But again, the fact that the scan always completes without OOM on my 256mb hamachi, even when I simulate a big screen, makes me think that the problem is probably not in Gallery (although we've found room for improvement in Gallery) but in the lower levels of the OS. That is an area that I know nothing about and cannot help you with.

Flags: needinfo?(tkundu)

Assignee

Comment 117

•

11 years ago

Jerry,

Could you also try my most recent patch to see if it solves the "big file" memory issue you identified?  I tested it but just looked at the b2g-ps output to assess memory impact.  Your analysis of an about:memory dump will be more authoritative.

Comment 118

•

11 years ago

Attached patch mix willReadFrequently, resize canvas and file-base blob (obsolete) (deleted) — Details — Splinter Review

Thanks, David!
The large memory-file-data is disappeared after scanning process.
I don't find that in explicit memory section.
But the "vsize" is still huge. I will check how we collect this value.

---
1st
19.34 MB (100.0%) -- explicit
├───4.60 MB (23.78%) ++ window-objects/top
├───4.22 MB (21.81%) ++ images
├───3.01 MB (15.54%) ++ js-non-window
├───2.89 MB (14.92%) ── heap-unclassified
├───2.19 MB (11.33%) ++ heap-overhead
├───0.87 MB (04.48%) ── xpti-working-set
├───0.30 MB (01.58%) ++ (8 tiny)
├───0.29 MB (01.48%) ── freetype
├───0.26 MB (01.36%) ++ xpconnect
├───0.26 MB (01.35%) ── layout/style-sheet-cache
├───0.25 MB (01.30%) ++ xpcom
└───0.21 MB (01.07%) ── atom-tables

  0.00 MB ── canvas-2d-pixels
  2.92 MB ── gfx-surface-image
  0.00 MB ── gfx-textures
        0 ── ghost-windows
  0.00 MB ── gralloc
 14.92 MB ── heap-allocated
 17.12 MB ── heap-committed
   14.68% ── heap-overhead-ratio
    2,000 ── host-object-urls
  0.00 MB ── imagelib-surface-cache
  0.29 MB ── js-main-runtime-temporary-peak
        0 ── page-faults-hard
  239,903 ── page-faults-soft
 39.23 MB ── resident
 22.44 MB ── resident-unique
162.10 MB ── vsize


2nd
19.23 MB (100.0%) -- explicit
├───4.43 MB (23.06%) ++ window-objects/top
├───4.05 MB (21.04%) ++ images
├───2.94 MB (15.30%) ++ js-non-window
├───2.77 MB (14.39%) ── heap-unclassified
├───2.62 MB (13.63%) ++ heap-overhead
├───0.87 MB (04.51%) ── xpti-working-set
├───0.29 MB (01.50%) ++ (8 tiny)
├───0.28 MB (01.48%) ── freetype
├───0.26 MB (01.36%) ++ xpconnect
├───0.26 MB (01.36%) ── layout/style-sheet-cache
├───0.25 MB (01.30%) ++ xpcom
└───0.21 MB (01.08%) ── atom-tables

  2.76 MB ── gfx-surface-image
  0.00 MB ── gfx-textures
        0 ── ghost-windows
  0.00 MB ── gralloc
 14.00 MB ── heap-allocated
 16.62 MB ── heap-committed
   18.72% ── heap-overhead-ratio
    2,000 ── host-object-urls
  0.00 MB ── imagelib-surface-cache
  0.29 MB ── js-main-runtime-temporary-peak
        2 ── page-faults-hard
   19,999 ── page-faults-soft
 39.10 MB ── resident
 22.59 MB ── resident-unique
104.36 MB ── vsize

Comment 119

•

11 years ago

Here are another interesting parts.

9.92 MB (100.0%) -- blob-urls
└──9.92 MB (100.0%) ++ owner(app://gallery.gaiamobile.org/index.html)

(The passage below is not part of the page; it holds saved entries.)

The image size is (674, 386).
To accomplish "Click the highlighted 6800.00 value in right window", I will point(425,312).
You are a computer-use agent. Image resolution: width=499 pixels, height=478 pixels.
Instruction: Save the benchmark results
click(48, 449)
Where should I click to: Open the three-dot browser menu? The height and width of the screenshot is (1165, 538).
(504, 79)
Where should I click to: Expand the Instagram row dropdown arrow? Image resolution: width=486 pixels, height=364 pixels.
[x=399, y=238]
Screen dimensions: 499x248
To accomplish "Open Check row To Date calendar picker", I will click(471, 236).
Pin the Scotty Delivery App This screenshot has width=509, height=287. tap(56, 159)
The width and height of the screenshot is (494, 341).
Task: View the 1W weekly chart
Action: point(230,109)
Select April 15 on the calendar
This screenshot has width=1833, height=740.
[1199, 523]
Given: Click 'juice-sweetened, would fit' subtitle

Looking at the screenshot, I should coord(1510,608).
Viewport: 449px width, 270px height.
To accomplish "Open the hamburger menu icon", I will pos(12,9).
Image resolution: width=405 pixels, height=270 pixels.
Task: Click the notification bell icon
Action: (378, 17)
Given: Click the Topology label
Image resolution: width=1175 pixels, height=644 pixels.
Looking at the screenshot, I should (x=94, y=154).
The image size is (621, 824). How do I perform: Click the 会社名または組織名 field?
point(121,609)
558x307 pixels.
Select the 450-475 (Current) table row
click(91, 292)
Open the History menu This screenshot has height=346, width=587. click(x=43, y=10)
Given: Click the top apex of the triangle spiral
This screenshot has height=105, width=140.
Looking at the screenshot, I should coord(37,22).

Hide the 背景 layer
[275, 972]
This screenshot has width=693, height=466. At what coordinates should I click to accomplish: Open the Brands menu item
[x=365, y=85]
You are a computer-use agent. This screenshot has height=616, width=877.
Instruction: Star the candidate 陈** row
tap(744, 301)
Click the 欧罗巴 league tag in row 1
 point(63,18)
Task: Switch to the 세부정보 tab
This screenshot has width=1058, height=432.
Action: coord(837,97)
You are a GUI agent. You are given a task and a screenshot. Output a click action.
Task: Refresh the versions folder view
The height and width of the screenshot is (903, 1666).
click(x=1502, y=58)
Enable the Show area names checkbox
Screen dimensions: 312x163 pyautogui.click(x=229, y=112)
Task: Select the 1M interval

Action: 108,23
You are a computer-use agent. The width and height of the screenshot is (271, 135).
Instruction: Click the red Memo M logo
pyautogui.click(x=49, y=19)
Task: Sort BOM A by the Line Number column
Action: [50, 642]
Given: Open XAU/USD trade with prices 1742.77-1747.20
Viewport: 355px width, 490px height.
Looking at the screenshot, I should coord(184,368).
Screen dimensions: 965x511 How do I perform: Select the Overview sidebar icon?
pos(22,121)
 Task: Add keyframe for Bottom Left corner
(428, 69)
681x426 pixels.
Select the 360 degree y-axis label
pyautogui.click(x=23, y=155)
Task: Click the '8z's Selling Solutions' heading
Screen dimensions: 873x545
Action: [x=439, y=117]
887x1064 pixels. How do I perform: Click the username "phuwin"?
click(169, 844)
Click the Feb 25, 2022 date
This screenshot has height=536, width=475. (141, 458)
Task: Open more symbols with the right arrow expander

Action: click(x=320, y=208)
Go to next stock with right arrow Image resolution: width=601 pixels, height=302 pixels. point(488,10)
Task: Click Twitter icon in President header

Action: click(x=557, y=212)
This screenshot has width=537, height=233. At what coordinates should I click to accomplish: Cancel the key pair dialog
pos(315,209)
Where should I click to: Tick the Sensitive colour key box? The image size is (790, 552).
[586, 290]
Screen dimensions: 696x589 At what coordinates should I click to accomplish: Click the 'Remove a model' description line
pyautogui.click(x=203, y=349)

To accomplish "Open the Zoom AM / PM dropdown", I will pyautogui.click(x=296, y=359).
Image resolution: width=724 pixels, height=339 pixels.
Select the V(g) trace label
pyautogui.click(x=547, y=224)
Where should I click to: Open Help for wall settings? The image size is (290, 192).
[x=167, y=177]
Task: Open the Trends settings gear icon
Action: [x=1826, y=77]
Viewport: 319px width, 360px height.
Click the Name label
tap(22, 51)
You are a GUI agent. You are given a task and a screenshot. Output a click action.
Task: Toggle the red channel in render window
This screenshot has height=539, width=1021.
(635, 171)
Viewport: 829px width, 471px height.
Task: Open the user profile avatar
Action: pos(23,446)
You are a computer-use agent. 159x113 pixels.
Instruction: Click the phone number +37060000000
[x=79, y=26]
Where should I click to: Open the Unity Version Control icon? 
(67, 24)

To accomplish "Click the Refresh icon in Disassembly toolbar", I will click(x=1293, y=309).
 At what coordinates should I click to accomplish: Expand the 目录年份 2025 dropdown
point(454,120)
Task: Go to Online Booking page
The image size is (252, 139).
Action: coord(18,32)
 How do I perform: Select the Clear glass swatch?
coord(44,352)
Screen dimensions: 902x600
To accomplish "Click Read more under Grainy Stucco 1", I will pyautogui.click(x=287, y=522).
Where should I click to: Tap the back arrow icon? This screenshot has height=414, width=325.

    2,000 ── host-object-urls

1.
I decrease the visibility window size, but the blob-urls size is not change.
Maybe we should call revokeObjectURL() to purge the blob object which is not used.
I will check when the blob-urls be created.
2.
We have 2000 url object which number is the same as the all picture number.
If we only create url object for the picture which is within the visibility window, maybe we can save some memory.

Comment 120

•

11 years ago

Hi Tapas and David,
You can try the about:memory tool to dump the memory usage.
It's easy to use.

In B2G/tools folder, you will find the get_about_memory.py.
Just exec the get_about_memory.py. It will connect to device, and get the memory report back.

You also can exec:
./get_about_memory.py -m
It will call GC before dumping memory report.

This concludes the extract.